Two major concepts inform this study. First, local gender regimes emphasizes context as influential in women's practices and perceptions; both opportunity structures and cultural milieux restrain earning potential. Equally important is the second concept, luta, or "fighting energy," a concept that emerged from interviews. Luta expresses agency that guided these women toward an entrepreneurial decision.
Interviews reveal that traditional expectations, conducive to acceptance of gendered experiences for these women's mothers and grandmothers, were transformed into new meaning in the marketplace. However, they do not openly deny dominant ideological practices. In a process that includes both resistance and accommodation, they maintain their business, but keep religious ideologies of obedience and responsibility for household tasks. These ideologies, mostly unacknowledged, may keep some of them as feirantes –market vendors who see themselves and their business as limited. To others, the street becomes a preparatory stage to engage in larger business endeavors; they become empreendedoras informais, who demonstrate an entrepreneurial vision to take the business beyond a small market stall.

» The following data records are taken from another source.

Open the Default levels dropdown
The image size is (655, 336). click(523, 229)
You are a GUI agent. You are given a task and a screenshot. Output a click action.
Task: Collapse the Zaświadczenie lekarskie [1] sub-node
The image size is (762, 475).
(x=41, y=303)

Findings support the feminist postulate that gendered structural factors significantly shape experiences of women, but also that a strong element of agency marks practices of Brazilian women in the marketplace. In particular, this study contributes to an international scholarship by and for women, exploring cultural influences on their life processes and perceptions. Literature on women and the informal economy should continue to include the pervasiveness of gendered ideologies without neglect to women's capacity for producing change through human agency.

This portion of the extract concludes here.